MDB- Entretanto surgiu o convite para expor no Vaticano como primeiro artista português convidado a expor no Vaticano. Já há previsão para quando se vai realizar a exposição?
Santiago- Isso não devia ter vindo a público, porque o convite poderá ser, e é seguramente, gratificante, não há sequer qualquer expressão ou adjetivo para exprimir o sentimento, porque expor no Vaticano, para mim, enquanto católico, será o expoente máximo.
Agora, claro que, ao mesmo tempo, o convite desta envergadura acarreta custos elevados que eu não consigo suportar. A dada altura foi difícil captar o interesse público para apoiar esta exposição. O tempo foi passando e o que aconteceu foi que a minha coleção foi aumentando, foi crescendo e hoje estou na Catedral de Bragança porque tenho uma coleção que, aparentemente, se pode mostrar. Se tudo correr bem, brevemente acho que vou ter aí o tal momento feliz.

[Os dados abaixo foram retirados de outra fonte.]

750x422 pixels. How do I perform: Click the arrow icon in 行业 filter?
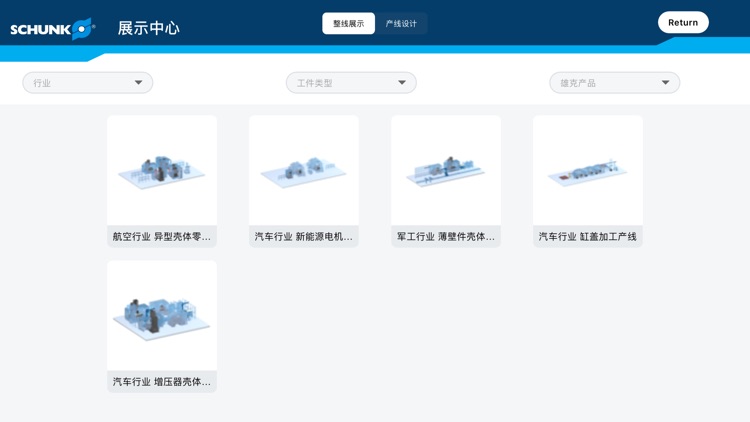tap(138, 83)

MDB- Sente necessidade todos os dias de se exprimir na pintura? Ou há uma disciplina de trabalho?
Santiago- Todos os dias! Há uma disciplina de trabalho, seguramente, tal como noutras profissões. Às 6:30 horas tenho o mundo a funcionar no meu cérebro e não há outra maneira, não consigo corrigir isto, nem quero.

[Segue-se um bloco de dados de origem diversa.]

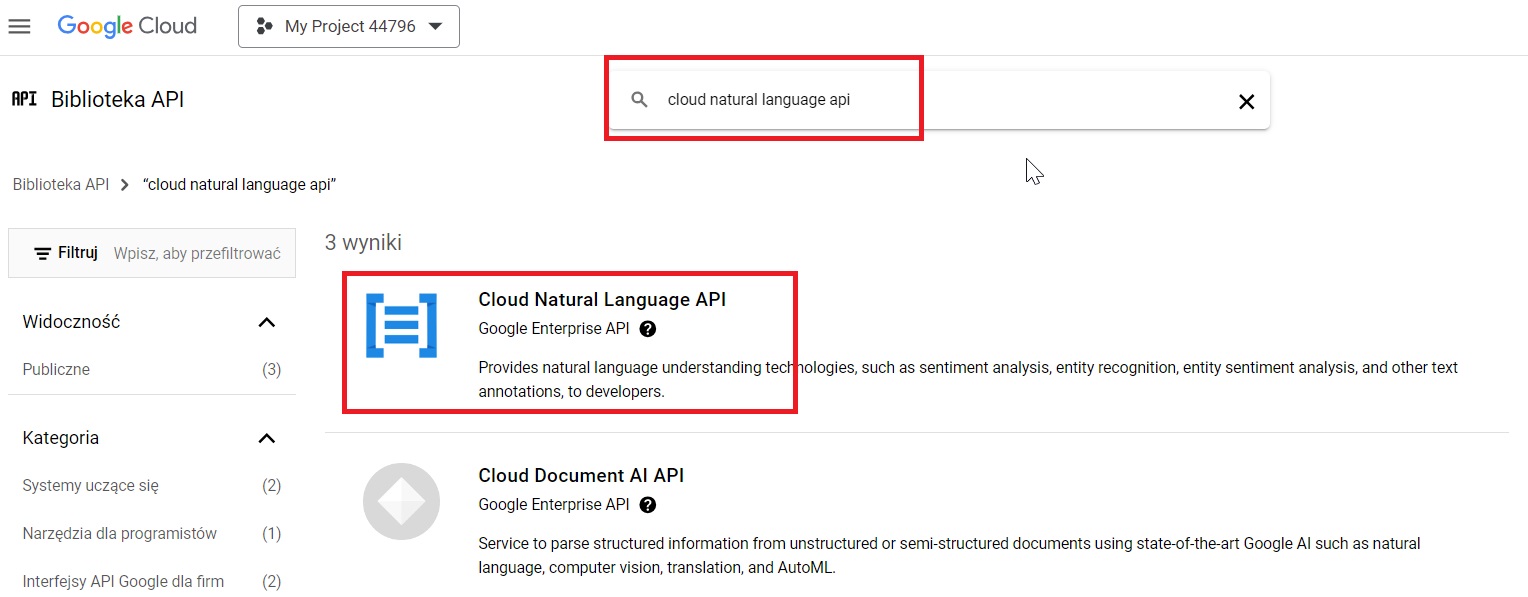Open the My Project 44796 project selector
Viewport: 1528px width, 597px height.
point(348,26)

MDB- O Santiago mostra uma relação especial com as suas obras, ao ponto de não as vender. Porquê?
Santiago- Tenho uma relação especial porque há um objetivo por detrás disto tudo. Seria para mim fácil - e conseguirei com certeza recuperar um bocadinho o meu nível de vida vendendo - mas ainda não é a altura, e provavelmente nunca.
MDB- Nunca vendeu nenhuma obra das suas?
Santiago- Pequenas, aos mais próximos, que sentem que o artista também tem de pagar faturas. A maior parte das pessoas nem pergunta pelo preço. Confesso que, de certa forma, isto também me deixa um bocado, não diria orgulhoso... Não perguntam porque acham que é intangível, as pessoas só gostam de ver. Então comecei a reproduzir as obras mais acarinhadas em formato tangível, que é o azulejo português, com as minhas cores, numa técnica que não é do azulejo português. Produzo as minhas pinturas em azulejos que passam dos 5cm e vai entretanto até aos 60x60cm e estou a criar um painel de 1,20m por 1,60m também cerâmico.